Je voudrais d'abord souligner la place importante réservée aux primo romanciers cette année. Elisa Shua Dusapin (Hiver à Sokcho), Négar Djavadi (Désorientale), Catherine Poulain (Le grand marin), Gaël Faye (Petit pays), Guy Boley (Fils du feu), Thiery Froger (Sauve qui peut), Ali Zamir (Anguille sous roche) et Jérôme Chantreau (Avant que naisse la forêt) faisaient partie des auteurs à l’honneur.
Serge Joncour qui a présidé cette année le prix « Envoyé par la poste » a rendu un bel éloge aux premiers romans en parlant de son plaisir d'entendre une voix pour la première fois et en soulignant la qualité et la diversité des premiers romans parus cette année.
Engagée dans l'aventure des « 68 premières fois » qui a pour objectif de faire découvrir le plus largement possible des premiers romans, j'ai particulièrement apprécié de rencontrer ces auteurs. J'ai été attendrie par leurs maladresses, leur timidité parfois face aux questions des journalistes comme Elisa Shua Dusapin qui ne parvient dans un premier temps qu'à balbutier un merci. Plusieurs ont exprimé leur étonnement face au succès de leur roman, Gaël Faye dit attendre le clap de fin d'une caméra cachée nationale, Négar Djavadi dit être encore dans l'étonnement d'avoir trouvé un éditeur...
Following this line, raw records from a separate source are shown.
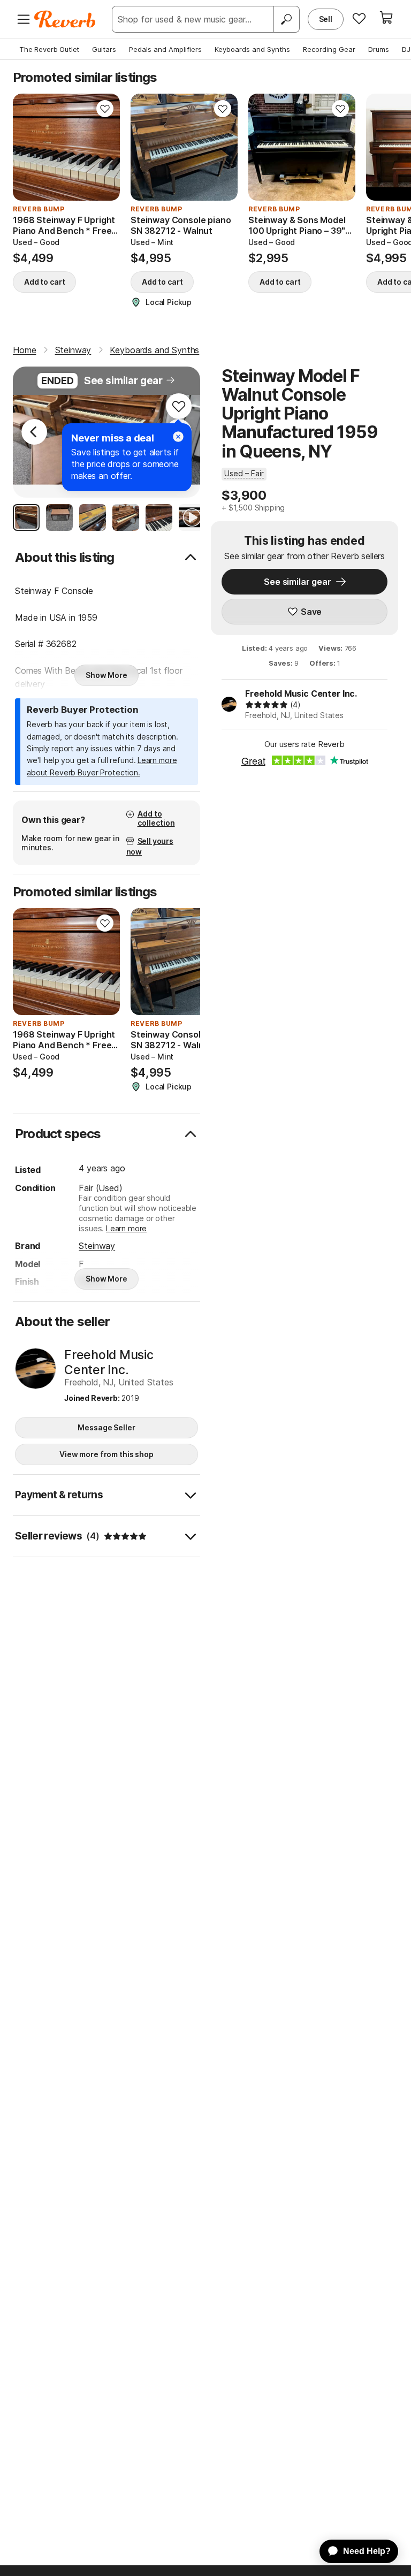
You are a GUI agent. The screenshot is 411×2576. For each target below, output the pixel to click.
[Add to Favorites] (104, 108)
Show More (106, 675)
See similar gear (123, 381)
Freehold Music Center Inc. (301, 693)
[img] (266, 704)
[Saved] (359, 18)
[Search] (286, 19)
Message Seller (106, 1427)
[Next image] (104, 147)
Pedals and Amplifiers (165, 49)
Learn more (126, 1228)
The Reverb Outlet (49, 49)
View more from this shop (106, 1454)
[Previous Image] (34, 432)
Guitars (104, 49)
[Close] (178, 436)
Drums (378, 49)
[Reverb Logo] (65, 19)
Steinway (97, 1245)
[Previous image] (27, 147)
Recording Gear (329, 49)
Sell (325, 19)
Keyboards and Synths (252, 49)
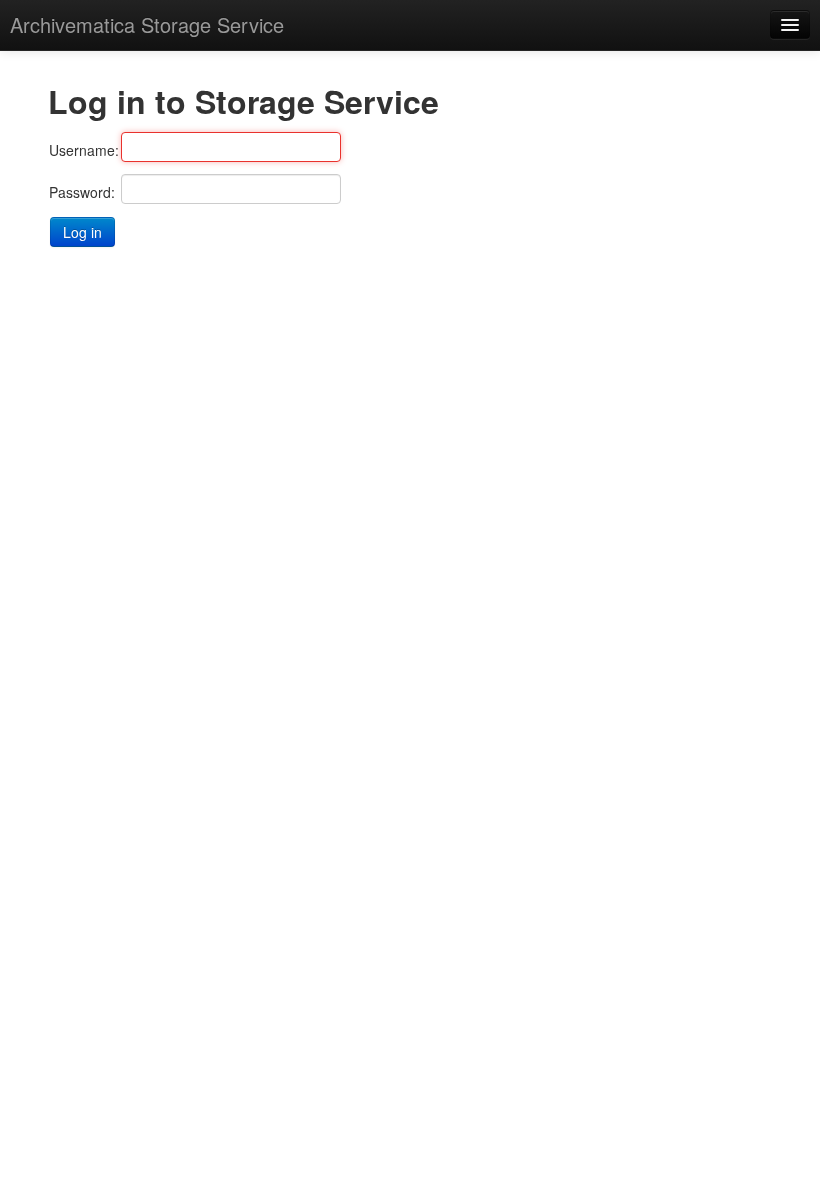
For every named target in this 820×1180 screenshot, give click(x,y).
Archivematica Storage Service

Parmi les rencontres les plus marquantes de ces trois jours je retiens
Une rencontre avec Serge Joncour, Repose-toi sur moi, et Guy Boley , Fils du feu, au cours de laquelle éclatait une jolie complicité entre eux, tous deux ont évoqué une même envie de parler de la mutation de la société, du passage d'un monde à un autre et un même intérêt pour la ruralité. Guy Boley voulait au départ écrire un roman sur ses parents qui chantaient de l'opérette pour leurs voisins, il a essayé pendant 30 ans d'écrire ce roman et conclut la rencontre par une magnifique phrase "J'ai trouvé avec l'écriture le centre apaisé de moi-même", cet auteur qui a exercé parmi de multiples métiers celui de funambule compare l'écriture d'un roman au funambulisme "Des mois de travail et ça tient debout ou ça tombe".
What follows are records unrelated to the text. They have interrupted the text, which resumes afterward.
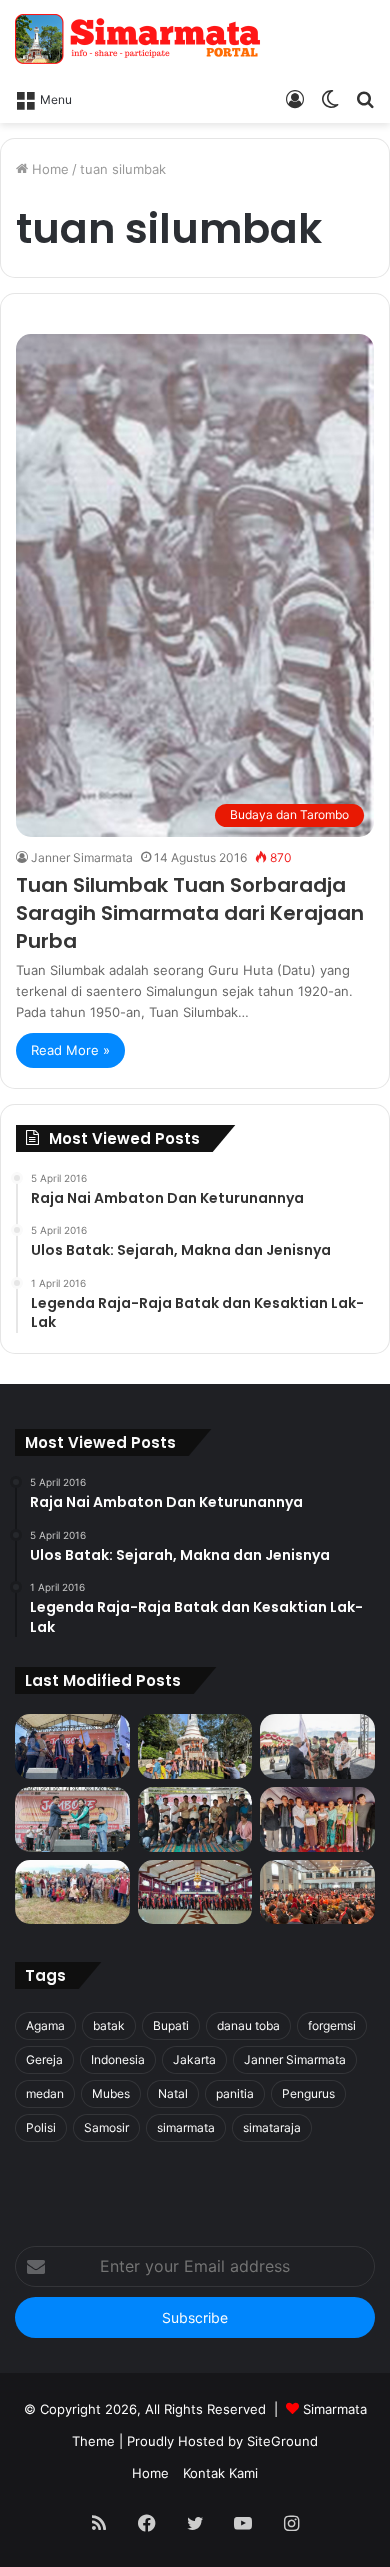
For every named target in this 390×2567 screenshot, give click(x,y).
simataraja (272, 2127)
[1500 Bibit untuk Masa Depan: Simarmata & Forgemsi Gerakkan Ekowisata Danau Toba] (72, 1892)
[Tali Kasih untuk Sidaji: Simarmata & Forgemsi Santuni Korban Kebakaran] (317, 1819)
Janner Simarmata (82, 857)
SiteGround (282, 2441)
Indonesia (118, 2059)
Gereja (44, 2059)
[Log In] (295, 98)
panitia (235, 2093)
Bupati (171, 2025)
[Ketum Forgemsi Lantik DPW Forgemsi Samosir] (72, 1819)
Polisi (41, 2127)
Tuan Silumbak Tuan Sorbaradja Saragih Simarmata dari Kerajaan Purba (190, 913)
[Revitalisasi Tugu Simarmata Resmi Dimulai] (195, 1746)
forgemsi (332, 2025)
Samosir (106, 2127)
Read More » (70, 1050)
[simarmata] (140, 39)
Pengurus (308, 2093)
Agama (45, 2025)
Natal (173, 2093)
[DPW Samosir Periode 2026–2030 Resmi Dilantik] (72, 1746)
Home (48, 169)
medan (45, 2093)
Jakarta (194, 2059)
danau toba (248, 2025)
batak (109, 2025)
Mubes (111, 2093)
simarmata (186, 2127)
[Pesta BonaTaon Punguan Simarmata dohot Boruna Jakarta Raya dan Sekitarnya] (317, 1892)
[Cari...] (365, 98)
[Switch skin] (330, 98)
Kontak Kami (220, 2473)
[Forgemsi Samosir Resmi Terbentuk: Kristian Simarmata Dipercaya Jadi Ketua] (195, 1819)
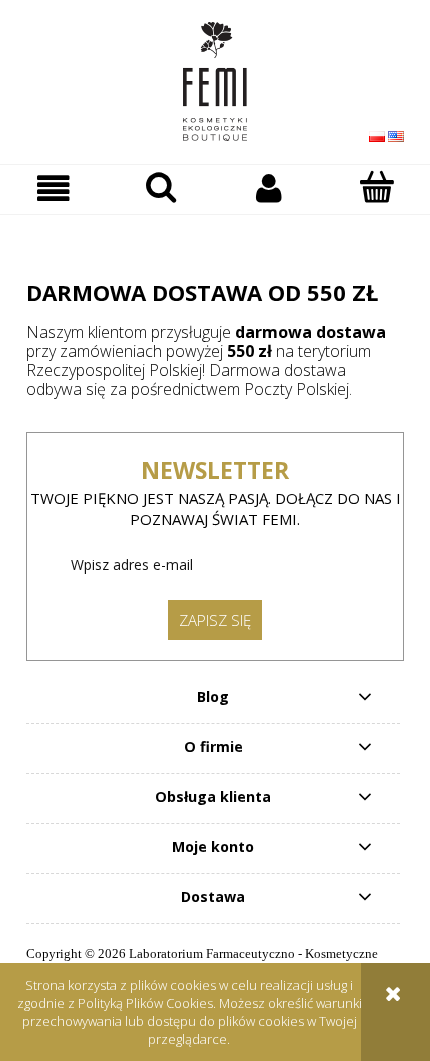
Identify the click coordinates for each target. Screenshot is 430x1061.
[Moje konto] (269, 188)
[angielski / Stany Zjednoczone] (396, 135)
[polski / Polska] (377, 135)
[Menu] (54, 188)
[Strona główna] (215, 81)
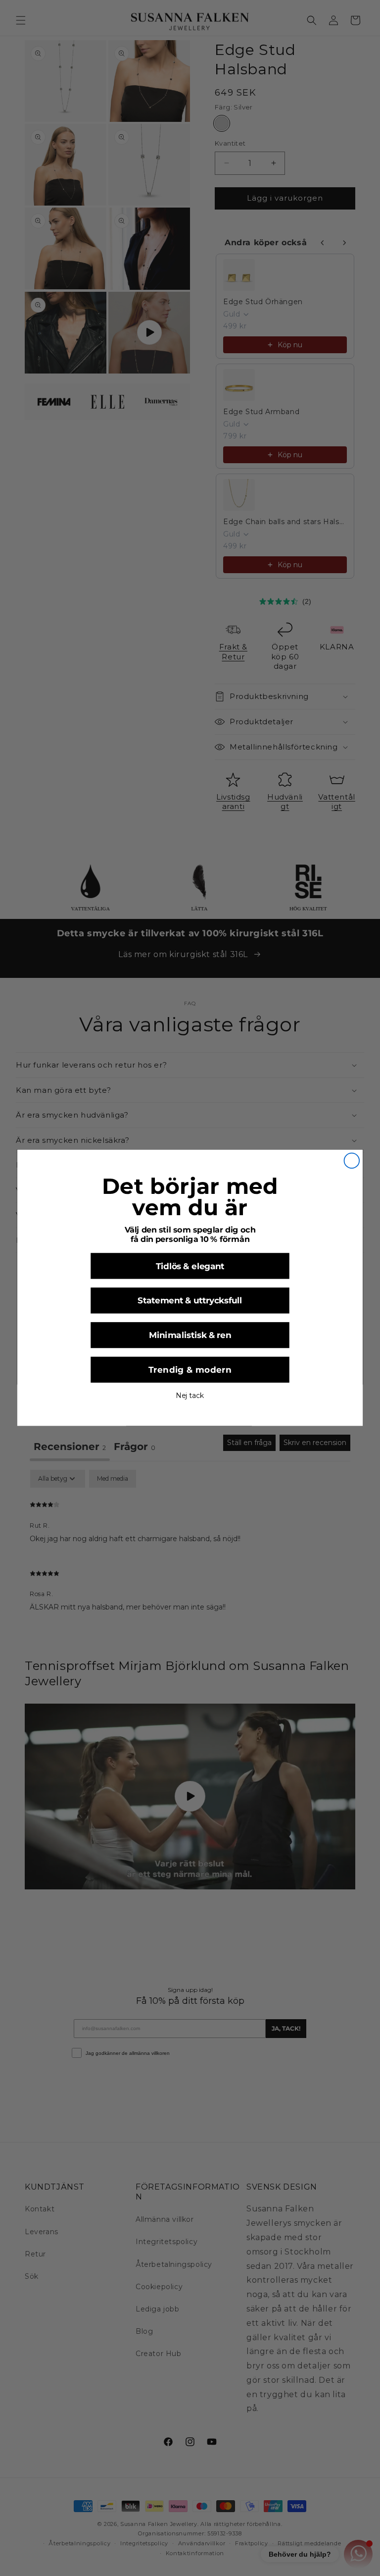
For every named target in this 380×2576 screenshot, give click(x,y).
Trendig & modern (190, 1370)
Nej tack (190, 1396)
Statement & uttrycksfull (190, 1301)
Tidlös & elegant (190, 1266)
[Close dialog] (352, 1161)
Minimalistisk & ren (190, 1336)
La rencontre autour du livre de Luc Lang, Au commencement du septième jour, m'a marquée par l'analyse très pointue du style de narration de l'auteur par la journaliste Maya Michalon. Luc Lang ne décrit pas les paysages, il ne fournit que la perception qu'en a son héros, il utilise des ellipses qui annoncent des drames en très peu de mots pour induire chez le lecteur la même sidération que le héros a ressentie au moment où le drame lui a été annoncé. Luc Lang ne veut pas que le lecteur lise un livre mais qu'il vive une expérience, pour lui « l'auteur n’est pas là pour donner le sens des choses ».
La rencontre avec Nathacha Appanah, Tropique de la violence, et Ali Zamir, Anguille sous roche, a montré l'admiration réciproque entre ces deux auteurs qui ont publié deux romans extrêmement complémentaires et m’a permis de découvrir avec Ali Zamir un auteur à la forte personnalité qui tient à ce que son roman soit inclassable.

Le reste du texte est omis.